Es la enésima vez que llego tarde a casa por sucumbir nuevamente a la presión de los amigos después del fulbito del viernes por la noche. Atravieso la sala a oscuras, guiado por la pantalla de mi celular y al llegar a la cocina me seco media botella de agua sin dificultad. Esta rutina ya practicada y repasada me habría servido para bosquejar mentalmente la excusa que me habría salvado de terminar condenado a dormir en el sofá. Pero esta vez no quiero esforzarme, he decidido asumir las consecuencias de mis errores y suplicar perdón. Me desvisto mientras subo al segundo piso en puntas de pie, convencido de someterme al inminente castigo, osadía que sin embargo me da una sensación de sosiego mientras abro lentamente la puerta de la habitación. Veo su silueta cubierta por las sábanas al lado de la cama e inmediatamente siento que ella no se merece a un mequetrefe borracho que no sabe decir que no.
Tanteo bajo mi almohada para recuperar mi pijama y en poco tiempo me encuentro echado, abrigado y arrepentido. Dudo de mi habilidad para colarme sin pasar desapercibido por lo que asumo que ella estará tan enojada, o resignada, que ni siquiera se ha molestado en saludarme. Pasan los minutos y permanezco boca arriba, pensando si vale la pena decir algo sensato ahora o si es mejor esperar a que llegue la mañana.

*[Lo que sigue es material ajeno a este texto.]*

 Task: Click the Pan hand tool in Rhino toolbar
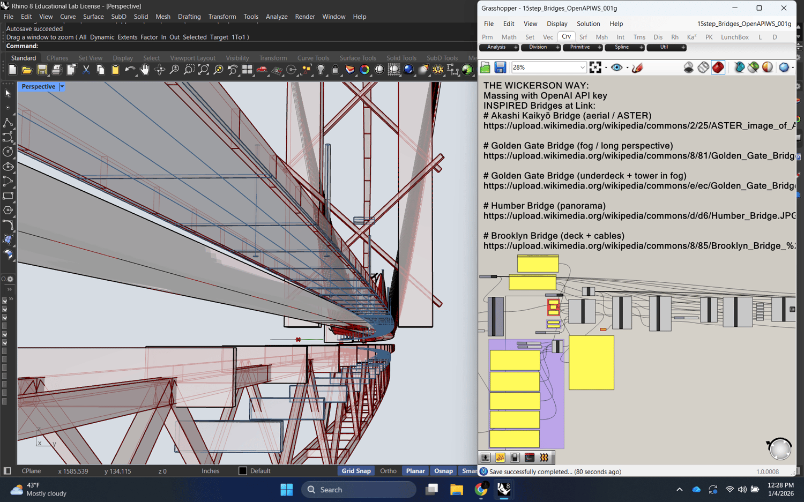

La cabeza no deja de darme vueltas así que decido exiliarme voluntariamente a mi rincón del castigo y transcurrir allí lo que queda de la noche. Me instalo en el manso sofá de la sala, que en sus trajinados años se descubrió cómplice de inacabables horas de ocio y en muchos otros un mudo testigo de arrebatos carnales cuando con mi esposa saboreábamos libre y espontáneamente las mieles del placer. Estos recuerdos se interrumpen de repente porque escucho que hay alguien que está metiendo la llave en la cerradura de la puerta principal.
Me incorporo, mis brazos se ponen tensos, mi corazón está por estallar, la resaca es ya cosa del pasado. Agarro como arma una estatuilla en mármol de David, regalo de mi suegra a su regreso de Italia. Freno mis ganas de gritar porque a mi mujer le provocaría un gran susto, ya tiene suficientes problemas conmigo. Me preparo para lo peor mientras la perilla comienza a girar. Estoy a punto de asestar un golpe seco, decidido, emulando al héroe épico que tengo entre mis manos pero me detengo en el preciso momento que reconozco los ojos aterrorizados de mi esposa al verme dispuesto a atacarla. Mi cuerpo de pronto se debilita, un escalofrío anuncia que estoy por desvanecerme y si no fuera por sus tiernos brazos habría terminado cayendo al suelo junto a David. Había olvidado por completo que ella estaba de viaje por trabajo durante estos días ¡Qué idiota he sido, estaba por cometer un horrible crimen! Dos segundos después de éstas reflexiones, en mi último aliento y antes de perder la razón para siempre, me pregunto quién, o qué, yace aún sobre la cama de nuestra habitación.